- **REQUIREMENTS**
- a) Decide whether each statement agrees with the text on Oracle Data Pump, answering yes or no and quoting the words from the text that settle it. (i) The SQLFILE parameter makes it possible to create a DDL script file. (ii) EXCLUDE can be used only together with INCLUDE. (iii) A Data Pump job paused with STOP_JOB cannot be restarted.
- b) In the text on Oracle Data Pump, list every parameter set in the command line that begins with "impdp ananda/iclaim", with the value given to each.
::: TEXT PROVIDED :::
This dumpfile serves
as a backup of the
sources. You can
even use it to
create DDL scripts
to be used later. A
special parameter
called SQLFILE
allows the creation
of the DDL script
file.
impdp ananda/iclaim directory=DPDATA1 dumpfile=expprocs.dmp sqlfile=procs.sql
This instruction
creates a file named
procs.sql in the
directory specified
by DPDATA1,
containing the
scripts of the
objects inside the
export dumpfile.
This approach helps
you create the
sources quickly in
another schema.
Using the parameter
INCLUDE
allows you to define
objects to be
included or excluded
from the dumpfile.
You can use the
clause INCLUDE=TABLE:"LIKE
'TAB%'" to
export only those
tables whose name
start with TAB.
Similarly, you could
use the construct
INCLUDE=TABLE:"NOT
LIKE 'TAB%'" to
exclude all tables
starting with TAB.
Alternatively you
can use the
EXCLUDE
parameter to exclude
specific objects.
Data Pump can also
be used to transport
tablespaces using
external tables;
it's sufficiently
powerful to redefine
parallelism on the
fly, attach more
tables to an
existing process,
and so on (which are
beyond the scope of
this article; see
Oracle Database
Utilities 10g
Release 1 10.1
for more details).
The following
command generates
the list of all
available parameters
in the Data Pump
export utility:
expdp help=y
Similarly, impdp
help=y will
show all the
parameters in DPI.
While Data Pump jobs
are running, you can
pause them by
issuing STOP_JOB
on the DPE or DPI
prompts and then
restart them with
START_JOB.
This functionality
comes in handy when
you run out of space
and want to make
corrections before
continuing.
|
::: DATA RECORDS :::
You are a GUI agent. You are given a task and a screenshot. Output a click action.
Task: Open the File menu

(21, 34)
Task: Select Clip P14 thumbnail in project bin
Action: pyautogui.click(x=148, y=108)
:::
- **SOLUTIONS BY TASK**
- a)
(i) Yes: "A special parameter called SQLFILE allows the creation of the DDL script file."
(ii) No: "Alternatively you can use the EXCLUDE parameter to exclude specific objects."
(iii) No: "you can pause them by issuing STOP_JOB on the DPE or DPI prompts and then restart them with START_JOB."

- b)
directory: DPDATA1
dumpfile: expprocs.dmp
sqlfile: procs.sql